■ **Exercise requirements**: Which lines of the entries contain the string "will"? Copy each of them.

■ **Input**:
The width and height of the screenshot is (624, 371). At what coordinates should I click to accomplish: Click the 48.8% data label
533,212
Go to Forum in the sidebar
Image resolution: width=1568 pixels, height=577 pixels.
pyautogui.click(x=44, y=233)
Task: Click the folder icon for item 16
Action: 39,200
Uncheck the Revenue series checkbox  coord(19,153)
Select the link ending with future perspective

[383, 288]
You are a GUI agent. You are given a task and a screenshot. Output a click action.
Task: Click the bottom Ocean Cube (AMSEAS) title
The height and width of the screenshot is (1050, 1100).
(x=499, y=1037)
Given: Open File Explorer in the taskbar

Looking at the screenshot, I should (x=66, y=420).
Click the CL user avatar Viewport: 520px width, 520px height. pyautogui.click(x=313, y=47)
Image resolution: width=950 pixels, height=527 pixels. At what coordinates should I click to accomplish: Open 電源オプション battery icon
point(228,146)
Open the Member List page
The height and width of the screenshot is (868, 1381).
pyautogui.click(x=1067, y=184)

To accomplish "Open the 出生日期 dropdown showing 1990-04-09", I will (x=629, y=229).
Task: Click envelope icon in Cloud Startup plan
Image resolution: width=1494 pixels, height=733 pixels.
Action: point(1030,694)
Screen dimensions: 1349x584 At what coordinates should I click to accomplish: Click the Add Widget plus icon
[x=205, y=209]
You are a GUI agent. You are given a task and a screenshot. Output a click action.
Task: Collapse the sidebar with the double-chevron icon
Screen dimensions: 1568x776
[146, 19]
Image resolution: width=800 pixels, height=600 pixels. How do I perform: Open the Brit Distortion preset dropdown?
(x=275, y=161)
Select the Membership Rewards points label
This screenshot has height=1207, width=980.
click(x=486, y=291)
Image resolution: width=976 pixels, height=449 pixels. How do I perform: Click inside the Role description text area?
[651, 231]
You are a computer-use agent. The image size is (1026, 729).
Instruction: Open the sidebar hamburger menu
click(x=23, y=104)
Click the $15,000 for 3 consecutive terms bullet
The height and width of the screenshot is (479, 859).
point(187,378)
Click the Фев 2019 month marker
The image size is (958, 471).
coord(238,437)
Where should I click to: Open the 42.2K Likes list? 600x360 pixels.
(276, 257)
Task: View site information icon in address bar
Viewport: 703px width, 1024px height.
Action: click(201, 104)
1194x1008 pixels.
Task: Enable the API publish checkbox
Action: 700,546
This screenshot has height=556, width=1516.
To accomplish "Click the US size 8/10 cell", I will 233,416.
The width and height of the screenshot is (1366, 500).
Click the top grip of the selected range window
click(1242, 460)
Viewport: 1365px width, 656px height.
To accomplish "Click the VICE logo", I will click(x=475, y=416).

■ **Output**:
To accomplish "Open the 出生日期 dropdown showing 1990-04-09", I will (x=629, y=229).
To accomplish "Click the US size 8/10 cell", I will 233,416.
To accomplish "Click the VICE logo", I will click(x=475, y=416).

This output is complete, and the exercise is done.